[EXTRACT PROVIDED]

=======

This morning, as ABC airs its full interview with juror B29 in the George Zimmerman case for the first time, Trayvon Martin’s mother says the juror’s most explosive comment, that Zimmerman “got away with murder,” is “devastating” for their family.
A portion of ABC’s interview with juror B29, a 36-year-old nursing assistant and mother of eight named Maddy, aired last night and has already generated considerable controversy.
Juror B29′s revelations about the Zimmerman case
This morning, the full interview revealed more about the jury’s deliberations, juror B29′s views on the case, and how well the jury verdict reflected an impartial view of the law. We also learned that she is of Puerto Rican descent and, until recently, lived in Chicago.
Juror B29 says that her first vote in the jury room was for second-degree murder, and that she considered holding out for a hung jury. She explained that she was convinced that Zimmerman was guilty of killing Trayvon Martin, and suggested that other members of the jury felt similarly. And she says she worries about her decision to go along with an acquittal, and when thinking about Trayvon Martin’s family, feels “like I let them down.”
Strikingly, “Maddy” even goes so far as to say that “I’m hurting as much as Trayvon’s mother, because there’s no way that any mother should feel that pain.”
In the end, though, juror B29 remains convinced that she, and the other jurors, made the right decision under the law. In particular, she says the jury wasn’t presented with compelling evidence that Zimmerman had the requisite intent to kill his victim.
What juror B29 tells us about the legal system
The overall impression that juror B29 leaves of the judicial system, and of her deliberations, is a highly positive one. This is exactly the sort of juror that we should want the judicial system to have.

=======

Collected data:

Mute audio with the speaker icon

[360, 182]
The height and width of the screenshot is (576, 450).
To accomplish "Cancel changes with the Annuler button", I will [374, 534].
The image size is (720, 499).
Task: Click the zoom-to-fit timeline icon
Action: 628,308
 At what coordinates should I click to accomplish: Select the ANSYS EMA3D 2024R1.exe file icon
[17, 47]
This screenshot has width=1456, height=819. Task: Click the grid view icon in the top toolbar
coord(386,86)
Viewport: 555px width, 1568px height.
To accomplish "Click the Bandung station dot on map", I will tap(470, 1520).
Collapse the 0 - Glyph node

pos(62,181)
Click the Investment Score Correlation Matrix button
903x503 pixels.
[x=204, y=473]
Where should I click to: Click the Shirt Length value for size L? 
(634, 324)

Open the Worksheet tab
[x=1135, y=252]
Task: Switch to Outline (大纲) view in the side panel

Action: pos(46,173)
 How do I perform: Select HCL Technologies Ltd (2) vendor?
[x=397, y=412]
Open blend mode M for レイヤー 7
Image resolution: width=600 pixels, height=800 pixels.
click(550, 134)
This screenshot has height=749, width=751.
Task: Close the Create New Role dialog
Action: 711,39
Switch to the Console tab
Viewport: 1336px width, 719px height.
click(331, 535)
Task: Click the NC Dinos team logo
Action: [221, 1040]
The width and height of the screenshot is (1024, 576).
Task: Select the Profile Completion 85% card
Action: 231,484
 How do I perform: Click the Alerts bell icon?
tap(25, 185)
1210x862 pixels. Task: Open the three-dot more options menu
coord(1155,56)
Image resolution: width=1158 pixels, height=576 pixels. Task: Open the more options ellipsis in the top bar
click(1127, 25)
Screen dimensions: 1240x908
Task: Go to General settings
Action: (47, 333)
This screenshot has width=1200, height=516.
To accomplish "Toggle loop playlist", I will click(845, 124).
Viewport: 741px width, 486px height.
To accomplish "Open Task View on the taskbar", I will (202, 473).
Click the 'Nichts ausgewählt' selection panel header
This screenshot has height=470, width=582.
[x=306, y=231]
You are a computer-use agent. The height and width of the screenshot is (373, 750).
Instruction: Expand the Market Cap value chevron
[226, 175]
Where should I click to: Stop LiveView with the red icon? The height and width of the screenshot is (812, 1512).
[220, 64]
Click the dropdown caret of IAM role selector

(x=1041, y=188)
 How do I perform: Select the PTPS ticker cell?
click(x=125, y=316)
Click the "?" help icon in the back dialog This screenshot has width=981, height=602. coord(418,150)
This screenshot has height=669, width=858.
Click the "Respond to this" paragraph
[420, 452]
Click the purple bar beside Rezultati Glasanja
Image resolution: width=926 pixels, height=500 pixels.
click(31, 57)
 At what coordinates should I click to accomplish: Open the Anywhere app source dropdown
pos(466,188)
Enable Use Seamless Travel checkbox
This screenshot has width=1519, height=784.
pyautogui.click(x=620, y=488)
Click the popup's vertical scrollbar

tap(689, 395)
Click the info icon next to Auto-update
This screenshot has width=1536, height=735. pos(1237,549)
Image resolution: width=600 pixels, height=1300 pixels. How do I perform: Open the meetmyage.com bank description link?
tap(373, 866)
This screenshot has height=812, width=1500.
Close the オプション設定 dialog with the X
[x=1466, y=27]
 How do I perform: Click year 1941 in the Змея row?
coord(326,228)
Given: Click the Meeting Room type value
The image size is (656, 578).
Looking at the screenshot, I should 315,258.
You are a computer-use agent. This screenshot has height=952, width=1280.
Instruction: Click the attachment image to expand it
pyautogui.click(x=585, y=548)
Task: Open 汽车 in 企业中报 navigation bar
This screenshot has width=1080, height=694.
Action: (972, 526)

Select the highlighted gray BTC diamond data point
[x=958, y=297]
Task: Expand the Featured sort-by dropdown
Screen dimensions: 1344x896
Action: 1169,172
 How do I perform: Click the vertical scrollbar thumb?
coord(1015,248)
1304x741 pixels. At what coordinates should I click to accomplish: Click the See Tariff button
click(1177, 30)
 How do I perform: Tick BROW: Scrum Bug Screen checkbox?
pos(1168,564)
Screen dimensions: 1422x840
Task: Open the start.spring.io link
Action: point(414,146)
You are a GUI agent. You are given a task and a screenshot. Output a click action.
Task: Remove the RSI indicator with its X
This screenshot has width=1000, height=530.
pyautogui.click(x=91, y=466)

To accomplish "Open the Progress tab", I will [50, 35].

=======

[WHAT THE EXERCISE ASKS]
Write the next part of the article about juror B29 in the George Zimmerman case, picking up right after its final sentence. The listing is unrelated material and stands apart from the article about juror B29 in the George Zimmerman case.

[RESPONSE]
Juror B29 believed that Zimmerman killed Trayvon Martin, and was morally responsible for that death, and yet she was able to set aside those feelings and weigh a verdict based on the law and the evidence. At the same time, there’s no indication that she used that formal process as an excuse to let Zimmerman off the hook, or to allow racial stereotypes to guide her thinking.
Importantly, the verdict, at least in her thought process, didn’t hinge on Florida’s “Stand Your Ground” law or, at least directly, on self-defense, but on a far more mundane, yet essential, protection for any criminal defendant: proof of criminal intent.
As devastating as it may be for many people to see George Zimmerman walk free because of a lack of evidence that he intended to kill Trayvon Martin, and as much as juror B29 may not be the only one to think that Zimmerman is morally responsible for that death, the legal requirement of criminal intent is an essential safeguard in our judicial system. While the requirement of intent can, like many other procedural safeguards, be misused by those who are prejudiced, it is also a critical protection for those who find themselves sitting in a courtroom facing criminal charges. And procedural protections like this are especially important for those who may face prejudice, suspicion, or even selective prosecution in the judicial system, which has often been the case in this country for black defendants.